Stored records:
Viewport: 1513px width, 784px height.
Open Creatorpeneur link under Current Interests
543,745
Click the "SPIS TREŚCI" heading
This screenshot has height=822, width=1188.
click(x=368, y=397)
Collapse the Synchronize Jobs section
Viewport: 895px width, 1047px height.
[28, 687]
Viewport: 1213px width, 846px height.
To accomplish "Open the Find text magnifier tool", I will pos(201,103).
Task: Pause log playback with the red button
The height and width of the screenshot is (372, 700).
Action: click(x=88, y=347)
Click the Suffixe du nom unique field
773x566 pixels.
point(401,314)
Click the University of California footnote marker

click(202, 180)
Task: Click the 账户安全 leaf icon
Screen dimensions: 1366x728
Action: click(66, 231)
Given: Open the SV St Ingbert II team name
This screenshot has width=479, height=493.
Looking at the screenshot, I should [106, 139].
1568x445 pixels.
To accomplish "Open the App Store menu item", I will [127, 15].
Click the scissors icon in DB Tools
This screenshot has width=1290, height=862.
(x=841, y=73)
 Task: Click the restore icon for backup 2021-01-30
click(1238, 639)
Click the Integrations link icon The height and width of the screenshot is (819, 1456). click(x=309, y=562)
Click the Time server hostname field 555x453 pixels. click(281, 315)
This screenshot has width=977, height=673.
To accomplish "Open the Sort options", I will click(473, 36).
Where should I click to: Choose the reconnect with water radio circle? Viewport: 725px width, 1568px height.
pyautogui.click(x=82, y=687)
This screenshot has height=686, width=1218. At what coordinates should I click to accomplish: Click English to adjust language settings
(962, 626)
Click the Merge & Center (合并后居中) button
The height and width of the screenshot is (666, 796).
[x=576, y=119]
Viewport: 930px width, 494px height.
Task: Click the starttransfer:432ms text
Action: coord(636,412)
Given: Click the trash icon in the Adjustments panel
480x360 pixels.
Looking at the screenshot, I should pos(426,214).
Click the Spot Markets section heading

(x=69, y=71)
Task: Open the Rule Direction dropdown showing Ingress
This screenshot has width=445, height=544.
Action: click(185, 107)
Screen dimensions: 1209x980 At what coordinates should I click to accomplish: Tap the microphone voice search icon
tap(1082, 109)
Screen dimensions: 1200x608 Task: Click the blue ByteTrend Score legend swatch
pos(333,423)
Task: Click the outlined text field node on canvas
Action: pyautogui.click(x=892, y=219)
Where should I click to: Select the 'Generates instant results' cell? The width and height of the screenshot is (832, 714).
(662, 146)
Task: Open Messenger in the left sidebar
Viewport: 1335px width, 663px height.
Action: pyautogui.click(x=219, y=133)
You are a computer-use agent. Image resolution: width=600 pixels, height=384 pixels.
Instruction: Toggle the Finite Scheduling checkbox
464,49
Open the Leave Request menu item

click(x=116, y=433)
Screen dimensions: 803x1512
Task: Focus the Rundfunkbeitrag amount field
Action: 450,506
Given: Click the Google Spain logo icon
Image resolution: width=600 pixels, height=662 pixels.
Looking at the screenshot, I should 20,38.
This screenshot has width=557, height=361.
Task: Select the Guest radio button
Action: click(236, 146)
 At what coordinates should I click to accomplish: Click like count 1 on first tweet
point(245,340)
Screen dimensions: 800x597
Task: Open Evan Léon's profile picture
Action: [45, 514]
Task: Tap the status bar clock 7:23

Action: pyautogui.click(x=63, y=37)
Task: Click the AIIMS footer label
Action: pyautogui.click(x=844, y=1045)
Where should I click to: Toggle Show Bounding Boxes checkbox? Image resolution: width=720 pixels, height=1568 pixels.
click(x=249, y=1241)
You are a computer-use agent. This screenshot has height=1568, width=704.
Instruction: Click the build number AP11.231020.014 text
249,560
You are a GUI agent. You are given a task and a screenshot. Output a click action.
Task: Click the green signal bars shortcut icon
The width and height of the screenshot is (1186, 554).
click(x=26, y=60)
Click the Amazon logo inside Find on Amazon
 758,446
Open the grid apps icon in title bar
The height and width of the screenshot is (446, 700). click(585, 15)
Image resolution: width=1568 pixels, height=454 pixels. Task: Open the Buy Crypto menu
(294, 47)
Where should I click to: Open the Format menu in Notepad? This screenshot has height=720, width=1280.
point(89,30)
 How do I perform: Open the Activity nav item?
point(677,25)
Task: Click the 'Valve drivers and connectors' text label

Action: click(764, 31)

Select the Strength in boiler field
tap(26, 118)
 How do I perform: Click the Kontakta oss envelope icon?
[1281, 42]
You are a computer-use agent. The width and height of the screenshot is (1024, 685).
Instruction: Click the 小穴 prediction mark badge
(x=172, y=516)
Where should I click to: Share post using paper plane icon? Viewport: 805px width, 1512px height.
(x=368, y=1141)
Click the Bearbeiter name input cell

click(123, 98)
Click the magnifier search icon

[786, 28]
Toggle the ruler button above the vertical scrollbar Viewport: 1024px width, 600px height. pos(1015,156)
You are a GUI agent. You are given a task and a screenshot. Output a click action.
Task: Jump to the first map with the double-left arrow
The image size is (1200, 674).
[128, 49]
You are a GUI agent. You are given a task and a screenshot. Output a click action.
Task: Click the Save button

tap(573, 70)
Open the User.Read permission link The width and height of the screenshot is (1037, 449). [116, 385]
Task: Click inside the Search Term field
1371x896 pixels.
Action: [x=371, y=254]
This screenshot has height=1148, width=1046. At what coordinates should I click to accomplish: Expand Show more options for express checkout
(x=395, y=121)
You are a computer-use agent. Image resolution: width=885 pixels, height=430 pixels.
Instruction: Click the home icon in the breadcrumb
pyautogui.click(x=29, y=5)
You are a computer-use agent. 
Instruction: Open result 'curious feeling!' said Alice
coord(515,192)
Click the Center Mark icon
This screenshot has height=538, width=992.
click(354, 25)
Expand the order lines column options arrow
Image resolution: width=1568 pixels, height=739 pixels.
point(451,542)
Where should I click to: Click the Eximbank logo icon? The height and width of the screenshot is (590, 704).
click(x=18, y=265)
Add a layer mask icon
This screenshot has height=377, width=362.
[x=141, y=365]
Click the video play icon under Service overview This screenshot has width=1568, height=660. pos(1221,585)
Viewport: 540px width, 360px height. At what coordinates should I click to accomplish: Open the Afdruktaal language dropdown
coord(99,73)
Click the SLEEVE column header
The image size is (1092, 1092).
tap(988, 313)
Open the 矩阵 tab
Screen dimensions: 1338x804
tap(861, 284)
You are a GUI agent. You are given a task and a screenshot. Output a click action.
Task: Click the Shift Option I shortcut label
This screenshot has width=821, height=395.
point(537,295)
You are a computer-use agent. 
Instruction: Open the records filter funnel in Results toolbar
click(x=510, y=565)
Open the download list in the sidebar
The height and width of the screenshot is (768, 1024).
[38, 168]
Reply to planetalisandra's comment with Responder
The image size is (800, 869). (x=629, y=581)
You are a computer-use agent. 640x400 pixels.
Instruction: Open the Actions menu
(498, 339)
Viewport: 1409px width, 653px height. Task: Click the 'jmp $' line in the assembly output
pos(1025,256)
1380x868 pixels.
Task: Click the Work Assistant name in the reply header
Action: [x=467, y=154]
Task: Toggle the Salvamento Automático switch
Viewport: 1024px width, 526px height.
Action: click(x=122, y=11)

- _Aim of the exercise_
Each line of the data above is to be duplicated exactly.

- _Solved exercise_
Viewport: 1513px width, 784px height.
Open Creatorpeneur link under Current Interests
543,745
Click the "SPIS TREŚCI" heading
This screenshot has height=822, width=1188.
click(x=368, y=397)
Collapse the Synchronize Jobs section
Viewport: 895px width, 1047px height.
[28, 687]
Viewport: 1213px width, 846px height.
To accomplish "Open the Find text magnifier tool", I will pos(201,103).
Task: Pause log playback with the red button
The height and width of the screenshot is (372, 700).
Action: click(x=88, y=347)
Click the Suffixe du nom unique field
773x566 pixels.
point(401,314)
Click the University of California footnote marker

click(202, 180)
Task: Click the 账户安全 leaf icon
Screen dimensions: 1366x728
Action: click(66, 231)
Given: Open the SV St Ingbert II team name
This screenshot has width=479, height=493.
Looking at the screenshot, I should [106, 139].
1568x445 pixels.
To accomplish "Open the App Store menu item", I will [127, 15].
Click the scissors icon in DB Tools
This screenshot has width=1290, height=862.
(x=841, y=73)
 Task: Click the restore icon for backup 2021-01-30
click(1238, 639)
Click the Integrations link icon The height and width of the screenshot is (819, 1456). click(x=309, y=562)
Click the Time server hostname field 555x453 pixels. click(281, 315)
This screenshot has width=977, height=673.
To accomplish "Open the Sort options", I will click(473, 36).
Where should I click to: Choose the reconnect with water radio circle? Viewport: 725px width, 1568px height.
pyautogui.click(x=82, y=687)
This screenshot has height=686, width=1218. At what coordinates should I click to accomplish: Click English to adjust language settings
(962, 626)
Click the Merge & Center (合并后居中) button
The height and width of the screenshot is (666, 796).
[x=576, y=119]
Viewport: 930px width, 494px height.
Task: Click the starttransfer:432ms text
Action: coord(636,412)
Given: Click the trash icon in the Adjustments panel
480x360 pixels.
Looking at the screenshot, I should pos(426,214).
Click the Spot Markets section heading

(x=69, y=71)
Task: Open the Rule Direction dropdown showing Ingress
This screenshot has width=445, height=544.
Action: click(185, 107)
Screen dimensions: 1209x980 At what coordinates should I click to accomplish: Tap the microphone voice search icon
tap(1082, 109)
Screen dimensions: 1200x608 Task: Click the blue ByteTrend Score legend swatch
pos(333,423)
Task: Click the outlined text field node on canvas
Action: pyautogui.click(x=892, y=219)
Where should I click to: Select the 'Generates instant results' cell? The width and height of the screenshot is (832, 714).
(662, 146)
Task: Open Messenger in the left sidebar
Viewport: 1335px width, 663px height.
Action: pyautogui.click(x=219, y=133)
You are a computer-use agent. Image resolution: width=600 pixels, height=384 pixels.
Instruction: Toggle the Finite Scheduling checkbox
464,49
Open the Leave Request menu item

click(x=116, y=433)
Screen dimensions: 803x1512
Task: Focus the Rundfunkbeitrag amount field
Action: 450,506
Given: Click the Google Spain logo icon
Image resolution: width=600 pixels, height=662 pixels.
Looking at the screenshot, I should 20,38.
This screenshot has width=557, height=361.
Task: Select the Guest radio button
Action: click(236, 146)
 At what coordinates should I click to accomplish: Click like count 1 on first tweet
point(245,340)
Screen dimensions: 800x597
Task: Open Evan Léon's profile picture
Action: [45, 514]
Task: Tap the status bar clock 7:23

Action: pyautogui.click(x=63, y=37)
Task: Click the AIIMS footer label
Action: pyautogui.click(x=844, y=1045)
Where should I click to: Toggle Show Bounding Boxes checkbox? Image resolution: width=720 pixels, height=1568 pixels.
click(x=249, y=1241)
You are a computer-use agent. This screenshot has height=1568, width=704.
Instruction: Click the build number AP11.231020.014 text
249,560
You are a GUI agent. You are given a task and a screenshot. Output a click action.
Task: Click the green signal bars shortcut icon
The width and height of the screenshot is (1186, 554).
click(x=26, y=60)
Click the Amazon logo inside Find on Amazon
 758,446
Open the grid apps icon in title bar
The height and width of the screenshot is (446, 700). click(585, 15)
Image resolution: width=1568 pixels, height=454 pixels. Task: Open the Buy Crypto menu
(294, 47)
Where should I click to: Open the Format menu in Notepad? This screenshot has height=720, width=1280.
point(89,30)
 How do I perform: Open the Activity nav item?
point(677,25)
Task: Click the 'Valve drivers and connectors' text label

Action: click(764, 31)

Select the Strength in boiler field
tap(26, 118)
 How do I perform: Click the Kontakta oss envelope icon?
[1281, 42]
You are a computer-use agent. The width and height of the screenshot is (1024, 685).
Instruction: Click the 小穴 prediction mark badge
(x=172, y=516)
Where should I click to: Share post using paper plane icon? Viewport: 805px width, 1512px height.
(x=368, y=1141)
Click the Bearbeiter name input cell

click(123, 98)
Click the magnifier search icon

[786, 28]
Toggle the ruler button above the vertical scrollbar Viewport: 1024px width, 600px height. pos(1015,156)
You are a GUI agent. You are given a task and a screenshot. Output a click action.
Task: Jump to the first map with the double-left arrow
The image size is (1200, 674).
[128, 49]
You are a GUI agent. You are given a task and a screenshot. Output a click action.
Task: Click the Save button

tap(573, 70)
Open the User.Read permission link The width and height of the screenshot is (1037, 449). [116, 385]
Task: Click inside the Search Term field
1371x896 pixels.
Action: [x=371, y=254]
This screenshot has height=1148, width=1046. At what coordinates should I click to accomplish: Expand Show more options for express checkout
(x=395, y=121)
You are a computer-use agent. Image resolution: width=885 pixels, height=430 pixels.
Instruction: Click the home icon in the breadcrumb
pyautogui.click(x=29, y=5)
You are a computer-use agent. 
Instruction: Open result 'curious feeling!' said Alice
coord(515,192)
Click the Center Mark icon
This screenshot has height=538, width=992.
click(354, 25)
Expand the order lines column options arrow
Image resolution: width=1568 pixels, height=739 pixels.
point(451,542)
Where should I click to: Click the Eximbank logo icon? The height and width of the screenshot is (590, 704).
click(x=18, y=265)
Add a layer mask icon
This screenshot has height=377, width=362.
[x=141, y=365]
Click the video play icon under Service overview This screenshot has width=1568, height=660. pos(1221,585)
Viewport: 540px width, 360px height. At what coordinates should I click to accomplish: Open the Afdruktaal language dropdown
coord(99,73)
Click the SLEEVE column header
The image size is (1092, 1092).
tap(988, 313)
Open the 矩阵 tab
Screen dimensions: 1338x804
tap(861, 284)
You are a GUI agent. You are given a task and a screenshot. Output a click action.
Task: Click the Shift Option I shortcut label
This screenshot has width=821, height=395.
point(537,295)
You are a computer-use agent. 
Instruction: Open the records filter funnel in Results toolbar
click(x=510, y=565)
Open the download list in the sidebar
The height and width of the screenshot is (768, 1024).
[38, 168]
Reply to planetalisandra's comment with Responder
The image size is (800, 869). (x=629, y=581)
You are a computer-use agent. 640x400 pixels.
Instruction: Open the Actions menu
(498, 339)
Viewport: 1409px width, 653px height. Task: Click the 'jmp $' line in the assembly output
pos(1025,256)
1380x868 pixels.
Task: Click the Work Assistant name in the reply header
Action: [x=467, y=154]
Task: Toggle the Salvamento Automático switch
Viewport: 1024px width, 526px height.
Action: click(x=122, y=11)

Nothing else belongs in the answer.